Smith, Louise E;
Fear, Nicola T;
How have patterns of social mixing changed during the pandemic? A series of cross-sectional nationally representative surveys.
OSF Preprints: Charlottesville, VA, USA.
Social mixing contributes to the transmission of SARS-CoV-2. We developed a composite measure for risky social mixing, investigating changes during the pandemic and factors associated with risky mixing. Twenty-eight waves of online nationally representative cross-sectional surveys were used (n=47,933 responses; 14 September 2020 to 10 August 2021). We investigated socio-demographic, contextual and psychological factors associated with engaging in highest risk social mixing at six timepoints. Patterns of social mixing varied over time, broadly in line with changes in restrictions.
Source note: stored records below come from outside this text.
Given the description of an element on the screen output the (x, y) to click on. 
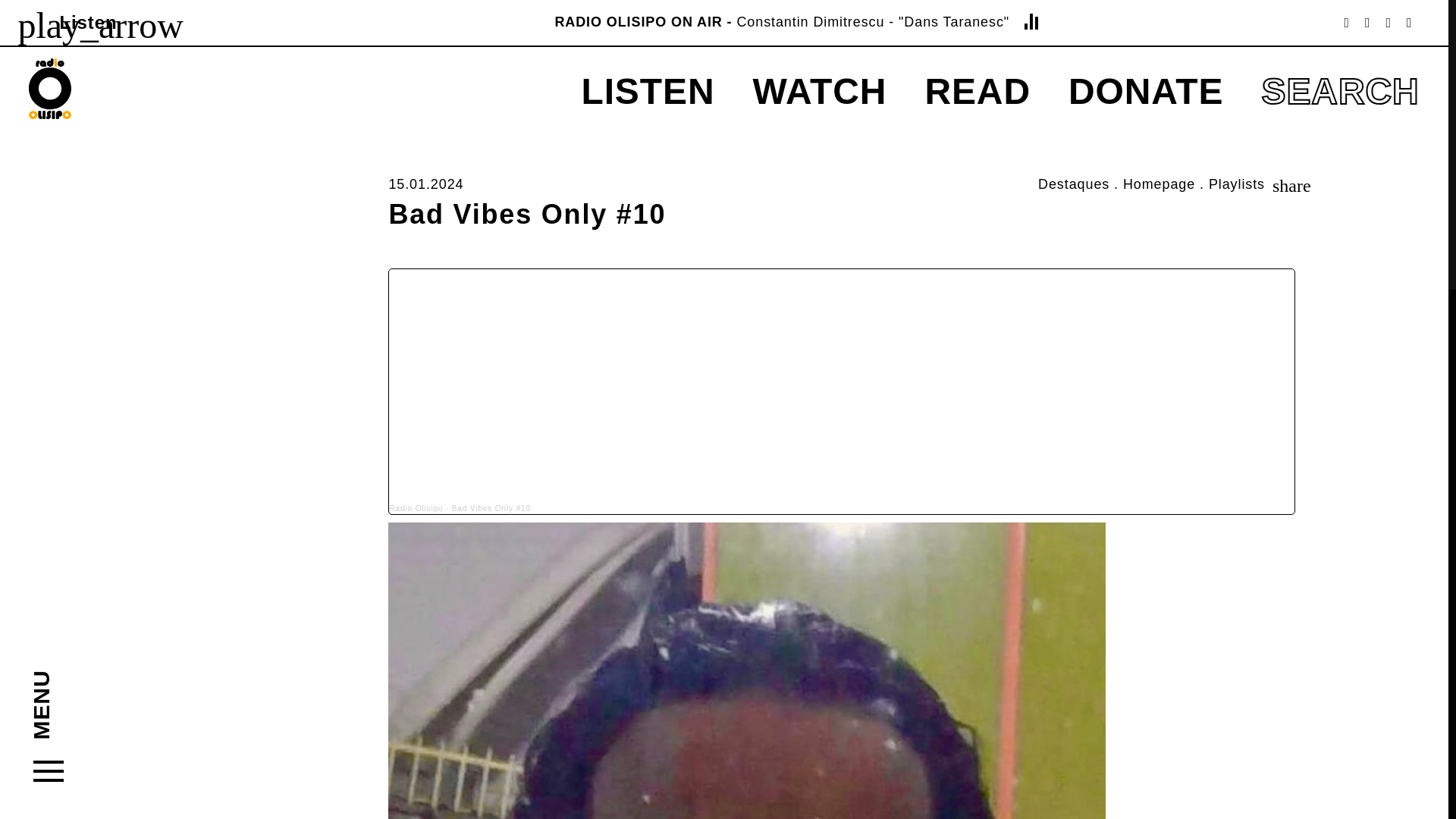
DONATE (1146, 91)
LAFA MUKIGO (647, 135)
LIVES (780, 135)
READ (977, 91)
PLAYLISTS (632, 135)
FAQS (950, 135)
PODCASTS (633, 135)
LISTEN (647, 91)
Radio Olisipo (415, 508)
DESTAQUES (983, 135)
Engaging in highest risk social mixing was associated with being younger, less worried about COVID-19, perceiving a lower risk of COVID-19, perceiving COVID-19 to be a less severe illness, thinking the risks of COVID-19 were being exaggerated, not agreeing that one’s personal behaviour had an impact on how COVID-19 spreads, and not agreeing that information from the Government about COVID-19 can be trusted. Our composite measure for risky social mixing varied in line with restrictions in place at the time of data collection, providing some validation of the measure. While messages targeting psychological factors may reduce higher risk social mixing, achieving a large change in risky social mixing in a short space of time may necessitate a reimposition of restrictions.